Jesus knows that despite Peter’s protestations to the contrary, Peter will deny him – not once but three times. Even so Peter too is given the bread and the wine – Jesus’ body and Jesus’ blood. Of the eleven who remain with Jesus after the meal, not one will find the strength to stay awake with Jesus even though Jesus has shared with them that he is “grieved unto death”. Still, on this, his last night on earth, Jesus will share with them his very self and he will do so lovingly, not reproachfully, with grace and not with disappointment. Jesus knows their limitations. Before it comes to pass he knows how each will respond to the events of the night but he does not abandon them as they will abandon him.

Of these twelve, men who made promises that they failed to keep, all but Judas are included among the saints. Far from being ideals of holiness, courage and piety they are revealed as men who have feet of clay, who put their own safety before their loyalty to Jesus and who flee at the first sign of danger. They have said that they would die with Jesus but they cannot even stay awake, let alone accompany him on the journey to the cross.

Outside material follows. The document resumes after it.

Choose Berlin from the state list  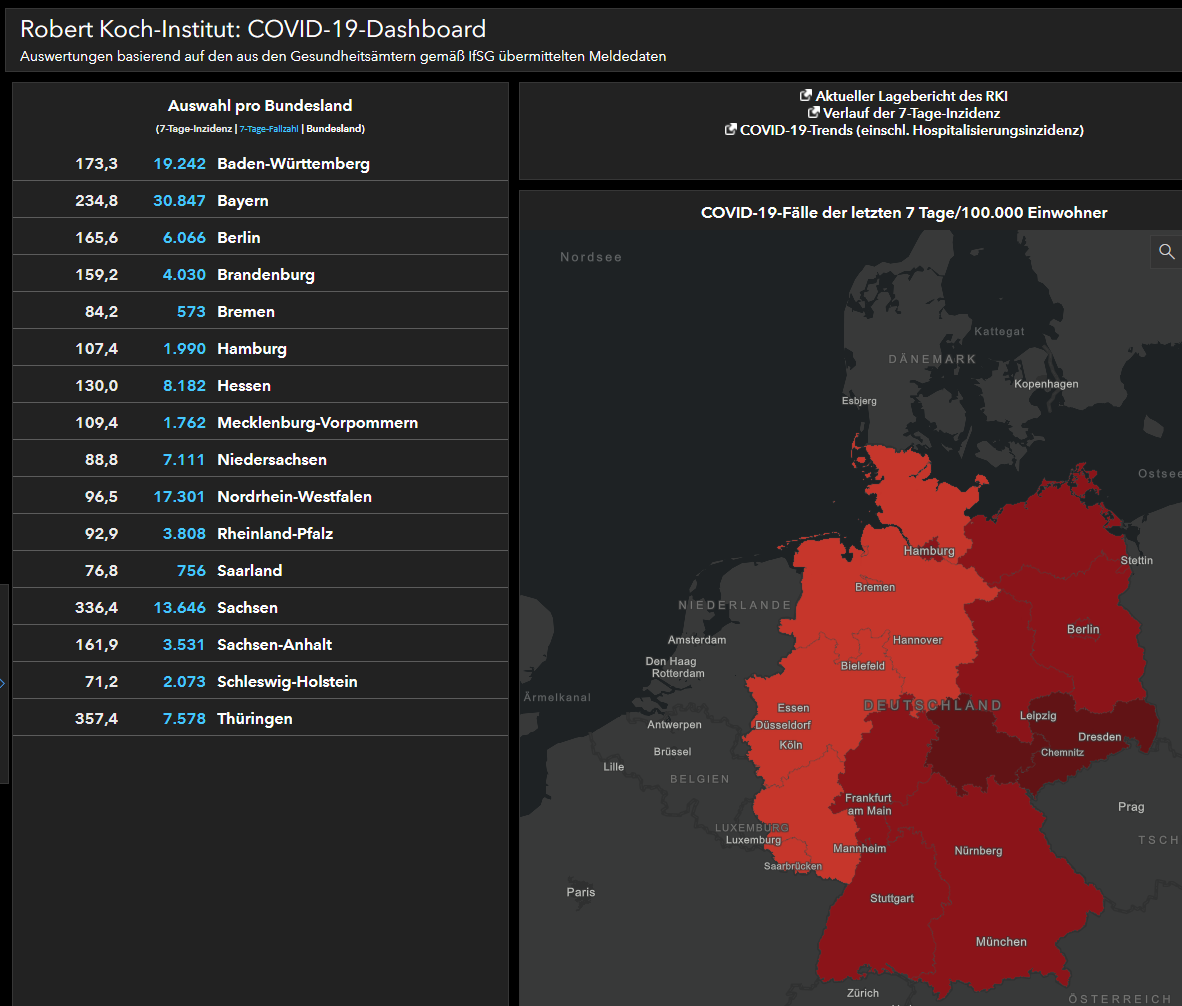[239, 238]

Betrayal, abandonment and even opposition are the tools that God uses to turn arrest, false accusations, torture and death into something extraordinary and marvelous – Jesus’ resurrection, the defeat of death. Even though by human standards the disciples have failed not only as disciples but also as friends, they are not censured, punished or rejected. After the resurrection, it is as if God had not even noticed their cowardice, their desire for self-preservation and their failure to keep their word. Instead of condemning them for their lack of loyalty and their abandonment of Jesus, God not only restores and elevates them and gives to them the task of taking up what Jesus has been forced to leave off – preaching the good news of the kingdom.

As God overlooked the flaws and inadequacies of the disciples so too God will overlook our weaknesses, our lack of self-confidence and our tentative efforts to serve.

Though we lose faith in God, God will never lose faith in us, but will raise us up time and time again so that we too will have our place in God’s on-going story.

 

[1] Liturgy News is a publication of the Roman Catholic of Brisbane.